I'm just saying. anyone a lawyer????

And Diane, thank you so much for sharing. You know how much I love you and wish you only the best in all this.


Kaleena's picture
Posts: 1781
Joined: Nov 2009


One cannot force doctors or insurance companies to use the latest methods. There are a lot of "small print" to allow "errors" or to deny or allow certain procedures. When a patient signs those documents that we sign, we sign that we know of the dangers, etc., of taking drugs or that the treatment we are receiving we approve and understand there could be circumstances beyond the control of physicians, etc. etc.

However, that is not to say that one could make a petition to allow such a procedure. You can appeal the insurance companies decision if you got a denial. Sometimes they will allow such a procedure if the case is presented to them.

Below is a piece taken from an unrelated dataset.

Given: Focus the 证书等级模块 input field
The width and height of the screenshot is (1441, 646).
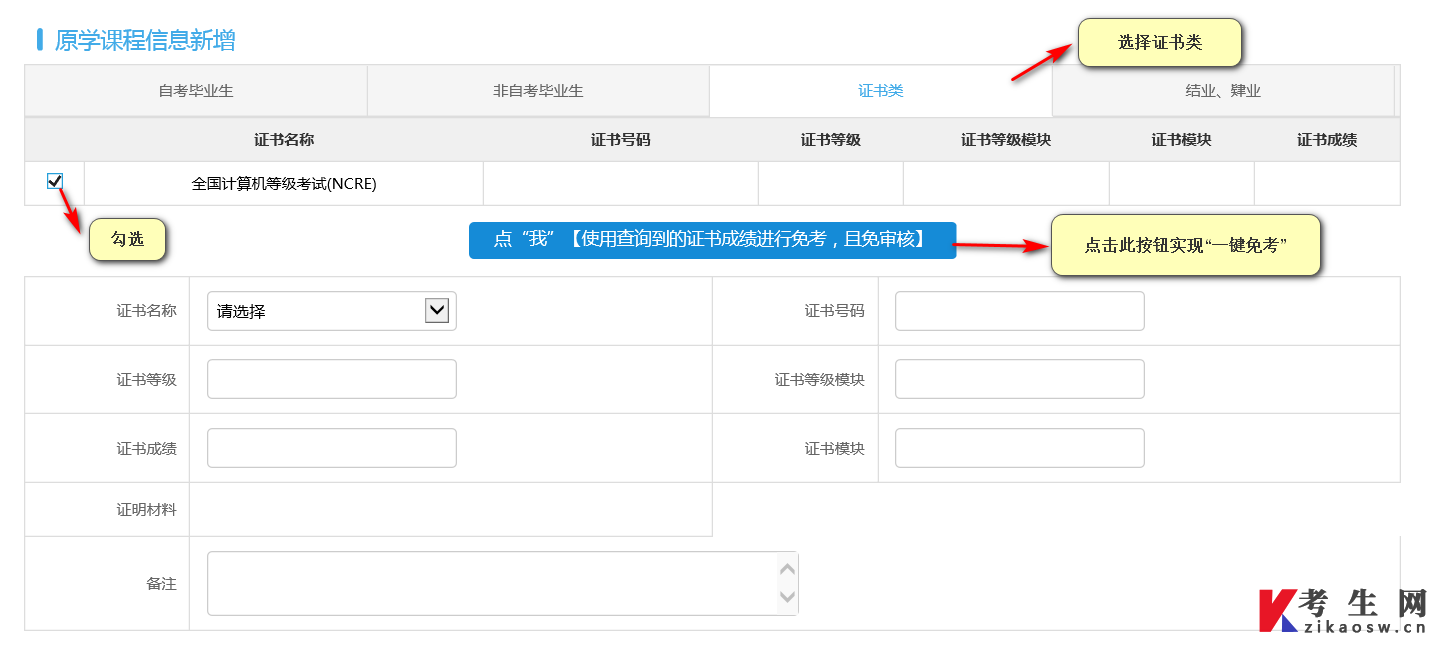Looking at the screenshot, I should [1020, 379].

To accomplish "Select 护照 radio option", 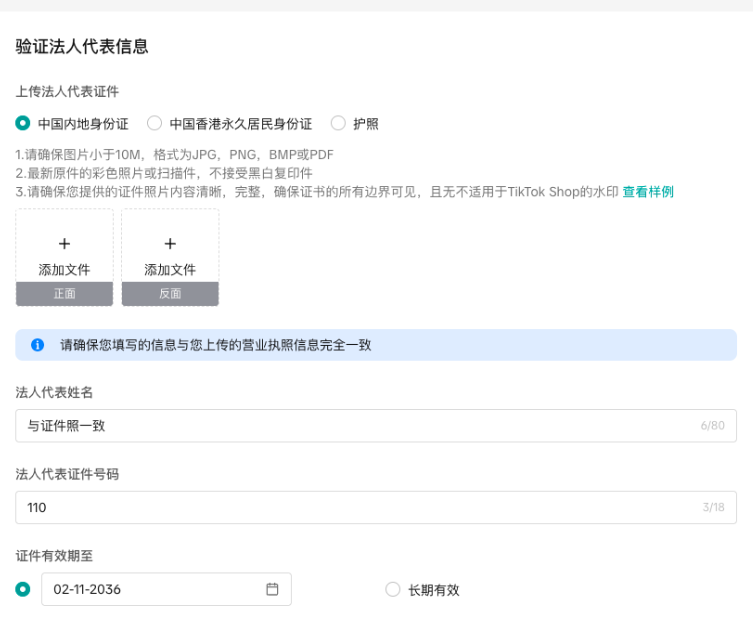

With regard to a general allowance, it takes a lot of time and effort on many to do this. I further believe this is already started through the breast cancer because many woman who had family history of breast cancer wanted to have their breasts removed. You may want to look into how that is going to see if they got anywhere with that.

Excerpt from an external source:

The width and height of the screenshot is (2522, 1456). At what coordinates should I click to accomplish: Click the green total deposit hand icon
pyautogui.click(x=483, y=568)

california_artist's picture
Posts: 865
Joined: Jan 2009

ON a personal sorta experience level, my daughter's doctor, because of my diagnosis with UPSC, suggested that my daughter get tested for the BRCA gene and further told her he would do the surgery to remove both her breasts if she came back positive.

WHAT'S UP WITH THAT??????????????????

Kaleena's picture
Posts: 1781
Joined: Nov 2009

Its only a matter of time before the voices of women will be heard and we will be able to get the surgeries needed to prevent these horrible diseases.

With regard to your daughter, WHAT???? Anyway, for your daughter's sack I hope everything is fine.

myakka 2011
Posts: 2
Joined: Dec 2011

I was diagnosed with stage 0 breast cancer in August 2010( age 61) and had a lumpectomy followed by 6 weeks of radiation( no chemo was needed). I then went on Tamoxifen at my Doctor's suggestion and have been on it for a year. Every mammogram since then has come back negative. However, this month I was discovered to have a pelvic tumor so a total hysterectomy was done and I have now been told I have stage 3 Ovarian cancer/ Uterine Cancer. I have never smoked and drink very , very little. The OBGY/ONCOLOGISt told me this is in now way related to the breast cancer. He does not think I've had this Cancer very long but it grew fast.
There is no history of this kind of Cancer in our family. To me, it is just too much of a coincidence that I got this type of cancer after being on Tamoxifen for one year. The doctors try to tell you that the benefits outweigh the dangers but if I knew than what I know now I would have never started this medicine. It's probably alright if you had had a hysterectomy before taking it but either way I'll never know and if I bring up my concerns to a doctor they don't really want to talk about it. If there is ever any evidence proving that Tamoxifen is more dangerous than they make it out to be I will be furious.